◆ **Problem requirements**:
Locate the line that contains "Viewport: 839px width, 435px height." in the entries below, then repeat it and every following line through the line that contains "You are a computer-use agent. The image size is (1024, 576).", exactly, and no others.

◆ **Study material**:
*** Begin section ***

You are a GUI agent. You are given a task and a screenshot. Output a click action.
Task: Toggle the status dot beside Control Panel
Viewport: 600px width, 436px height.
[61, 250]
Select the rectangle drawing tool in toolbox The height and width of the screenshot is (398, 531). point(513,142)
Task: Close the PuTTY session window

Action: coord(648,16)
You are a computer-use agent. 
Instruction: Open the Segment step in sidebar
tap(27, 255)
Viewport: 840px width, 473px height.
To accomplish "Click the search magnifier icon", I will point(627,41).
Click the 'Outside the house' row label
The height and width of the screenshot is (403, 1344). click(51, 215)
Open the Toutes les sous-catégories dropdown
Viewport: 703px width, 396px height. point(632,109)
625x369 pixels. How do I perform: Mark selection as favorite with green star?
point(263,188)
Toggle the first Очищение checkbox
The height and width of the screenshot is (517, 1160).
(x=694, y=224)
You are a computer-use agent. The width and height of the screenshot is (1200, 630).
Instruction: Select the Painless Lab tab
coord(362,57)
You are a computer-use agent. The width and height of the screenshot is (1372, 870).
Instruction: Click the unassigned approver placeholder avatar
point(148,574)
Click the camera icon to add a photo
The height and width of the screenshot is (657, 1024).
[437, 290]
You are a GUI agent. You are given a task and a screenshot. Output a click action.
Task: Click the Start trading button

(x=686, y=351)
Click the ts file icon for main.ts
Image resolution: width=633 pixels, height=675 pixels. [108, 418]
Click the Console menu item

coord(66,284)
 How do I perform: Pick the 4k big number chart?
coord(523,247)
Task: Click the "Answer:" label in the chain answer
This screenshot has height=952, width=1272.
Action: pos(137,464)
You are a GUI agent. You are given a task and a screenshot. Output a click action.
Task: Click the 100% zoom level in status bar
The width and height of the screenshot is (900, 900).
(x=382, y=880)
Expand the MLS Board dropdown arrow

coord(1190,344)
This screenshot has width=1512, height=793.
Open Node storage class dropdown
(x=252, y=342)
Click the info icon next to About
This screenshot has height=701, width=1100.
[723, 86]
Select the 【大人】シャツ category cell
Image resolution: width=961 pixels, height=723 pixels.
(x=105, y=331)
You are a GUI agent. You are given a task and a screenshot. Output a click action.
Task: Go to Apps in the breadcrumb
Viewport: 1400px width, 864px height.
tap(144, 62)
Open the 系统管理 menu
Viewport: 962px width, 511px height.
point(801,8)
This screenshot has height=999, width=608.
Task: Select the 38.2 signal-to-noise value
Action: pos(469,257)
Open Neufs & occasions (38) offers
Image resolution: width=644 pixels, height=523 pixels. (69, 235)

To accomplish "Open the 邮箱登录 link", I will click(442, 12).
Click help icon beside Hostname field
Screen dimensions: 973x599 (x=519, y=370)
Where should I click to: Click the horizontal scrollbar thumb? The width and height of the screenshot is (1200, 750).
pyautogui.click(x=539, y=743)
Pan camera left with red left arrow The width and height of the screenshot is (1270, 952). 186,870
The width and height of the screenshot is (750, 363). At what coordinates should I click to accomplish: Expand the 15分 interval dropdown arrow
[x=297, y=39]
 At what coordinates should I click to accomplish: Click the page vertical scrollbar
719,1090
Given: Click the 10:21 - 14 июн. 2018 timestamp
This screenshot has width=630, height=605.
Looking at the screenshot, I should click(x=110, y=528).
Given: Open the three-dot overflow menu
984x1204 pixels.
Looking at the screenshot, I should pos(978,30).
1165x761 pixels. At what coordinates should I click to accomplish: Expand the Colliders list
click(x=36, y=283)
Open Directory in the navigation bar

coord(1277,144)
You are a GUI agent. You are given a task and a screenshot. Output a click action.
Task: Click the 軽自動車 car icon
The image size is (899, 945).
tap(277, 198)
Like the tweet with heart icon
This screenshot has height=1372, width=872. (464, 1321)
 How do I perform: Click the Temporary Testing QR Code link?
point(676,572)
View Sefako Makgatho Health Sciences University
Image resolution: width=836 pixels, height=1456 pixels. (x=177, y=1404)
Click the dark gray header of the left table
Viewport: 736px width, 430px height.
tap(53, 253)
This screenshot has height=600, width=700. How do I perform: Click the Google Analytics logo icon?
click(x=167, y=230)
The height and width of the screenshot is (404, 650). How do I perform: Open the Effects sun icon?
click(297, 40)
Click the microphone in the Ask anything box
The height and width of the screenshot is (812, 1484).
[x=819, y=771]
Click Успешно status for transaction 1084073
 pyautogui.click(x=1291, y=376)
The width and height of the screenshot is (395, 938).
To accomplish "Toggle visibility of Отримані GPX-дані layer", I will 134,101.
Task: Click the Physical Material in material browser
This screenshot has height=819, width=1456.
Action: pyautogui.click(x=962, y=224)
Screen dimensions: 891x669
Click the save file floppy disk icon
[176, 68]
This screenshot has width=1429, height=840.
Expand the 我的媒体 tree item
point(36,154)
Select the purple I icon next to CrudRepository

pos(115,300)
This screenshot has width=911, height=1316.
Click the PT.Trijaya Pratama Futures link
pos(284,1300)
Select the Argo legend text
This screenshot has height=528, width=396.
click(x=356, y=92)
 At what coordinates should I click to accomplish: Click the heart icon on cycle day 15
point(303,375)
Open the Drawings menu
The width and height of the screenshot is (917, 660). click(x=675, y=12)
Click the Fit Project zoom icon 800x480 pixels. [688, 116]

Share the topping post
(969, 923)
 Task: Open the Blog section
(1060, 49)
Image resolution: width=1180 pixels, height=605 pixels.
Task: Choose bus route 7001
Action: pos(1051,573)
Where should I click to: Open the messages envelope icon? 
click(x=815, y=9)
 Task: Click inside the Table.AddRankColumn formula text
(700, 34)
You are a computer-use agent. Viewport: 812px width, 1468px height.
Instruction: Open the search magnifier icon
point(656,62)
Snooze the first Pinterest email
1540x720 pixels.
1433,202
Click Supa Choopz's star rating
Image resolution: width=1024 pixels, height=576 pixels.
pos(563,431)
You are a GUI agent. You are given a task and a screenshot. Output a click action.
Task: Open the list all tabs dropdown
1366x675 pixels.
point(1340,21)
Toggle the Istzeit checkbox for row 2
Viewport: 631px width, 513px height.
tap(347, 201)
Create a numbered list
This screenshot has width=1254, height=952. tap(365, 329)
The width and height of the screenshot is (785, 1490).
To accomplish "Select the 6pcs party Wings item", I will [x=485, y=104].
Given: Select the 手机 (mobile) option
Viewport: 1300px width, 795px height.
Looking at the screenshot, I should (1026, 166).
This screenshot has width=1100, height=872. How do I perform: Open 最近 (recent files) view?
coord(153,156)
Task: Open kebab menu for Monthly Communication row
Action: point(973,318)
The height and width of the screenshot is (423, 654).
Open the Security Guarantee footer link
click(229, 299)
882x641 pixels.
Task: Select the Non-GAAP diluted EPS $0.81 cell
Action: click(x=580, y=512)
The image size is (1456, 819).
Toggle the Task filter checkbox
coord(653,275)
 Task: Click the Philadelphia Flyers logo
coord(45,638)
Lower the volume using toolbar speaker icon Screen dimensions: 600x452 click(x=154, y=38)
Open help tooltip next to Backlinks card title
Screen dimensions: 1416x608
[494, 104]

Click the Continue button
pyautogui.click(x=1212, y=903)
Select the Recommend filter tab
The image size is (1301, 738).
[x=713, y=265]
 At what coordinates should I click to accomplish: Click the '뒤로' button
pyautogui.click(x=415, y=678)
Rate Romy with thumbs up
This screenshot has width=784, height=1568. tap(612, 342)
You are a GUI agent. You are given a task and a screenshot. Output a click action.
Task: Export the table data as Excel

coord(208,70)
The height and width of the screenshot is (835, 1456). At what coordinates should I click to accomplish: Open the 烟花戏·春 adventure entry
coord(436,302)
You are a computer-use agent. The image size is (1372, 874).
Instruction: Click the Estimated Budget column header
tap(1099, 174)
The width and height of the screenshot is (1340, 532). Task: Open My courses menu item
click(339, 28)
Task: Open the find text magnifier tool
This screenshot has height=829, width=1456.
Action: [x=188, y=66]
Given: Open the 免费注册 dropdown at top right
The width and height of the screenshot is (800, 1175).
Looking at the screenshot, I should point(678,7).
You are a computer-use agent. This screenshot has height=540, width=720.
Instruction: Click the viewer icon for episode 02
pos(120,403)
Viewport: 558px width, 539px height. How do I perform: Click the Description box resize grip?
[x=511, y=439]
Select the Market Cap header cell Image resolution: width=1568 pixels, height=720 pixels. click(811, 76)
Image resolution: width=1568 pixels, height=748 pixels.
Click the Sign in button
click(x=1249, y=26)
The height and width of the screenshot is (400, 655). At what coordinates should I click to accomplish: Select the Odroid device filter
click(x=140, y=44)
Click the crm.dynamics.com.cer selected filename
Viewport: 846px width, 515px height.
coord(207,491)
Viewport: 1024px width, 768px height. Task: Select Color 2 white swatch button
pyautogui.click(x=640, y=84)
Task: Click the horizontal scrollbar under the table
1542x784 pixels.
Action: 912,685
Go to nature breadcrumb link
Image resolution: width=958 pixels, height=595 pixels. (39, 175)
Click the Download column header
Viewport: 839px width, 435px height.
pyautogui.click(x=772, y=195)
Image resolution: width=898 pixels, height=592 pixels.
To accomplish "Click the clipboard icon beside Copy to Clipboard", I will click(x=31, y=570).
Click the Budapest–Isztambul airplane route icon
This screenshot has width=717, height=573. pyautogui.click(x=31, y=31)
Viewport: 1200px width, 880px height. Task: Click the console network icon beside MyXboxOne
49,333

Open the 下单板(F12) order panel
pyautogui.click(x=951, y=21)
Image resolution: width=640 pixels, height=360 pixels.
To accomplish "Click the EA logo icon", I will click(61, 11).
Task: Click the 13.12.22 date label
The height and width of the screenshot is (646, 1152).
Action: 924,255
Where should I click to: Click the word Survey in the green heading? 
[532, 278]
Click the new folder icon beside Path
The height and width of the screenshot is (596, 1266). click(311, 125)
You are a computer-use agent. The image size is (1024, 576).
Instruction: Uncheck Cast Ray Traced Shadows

*** End section ***

◆ **Answer section**:
Viewport: 839px width, 435px height.
pyautogui.click(x=772, y=195)
Image resolution: width=898 pixels, height=592 pixels.
To accomplish "Click the clipboard icon beside Copy to Clipboard", I will click(x=31, y=570).
Click the Budapest–Isztambul airplane route icon
This screenshot has width=717, height=573. pyautogui.click(x=31, y=31)
Viewport: 1200px width, 880px height. Task: Click the console network icon beside MyXboxOne
49,333

Open the 下单板(F12) order panel
pyautogui.click(x=951, y=21)
Image resolution: width=640 pixels, height=360 pixels.
To accomplish "Click the EA logo icon", I will click(61, 11).
Task: Click the 13.12.22 date label
The height and width of the screenshot is (646, 1152).
Action: 924,255
Where should I click to: Click the word Survey in the green heading? 
[532, 278]
Click the new folder icon beside Path
The height and width of the screenshot is (596, 1266). click(311, 125)
You are a computer-use agent. The image size is (1024, 576).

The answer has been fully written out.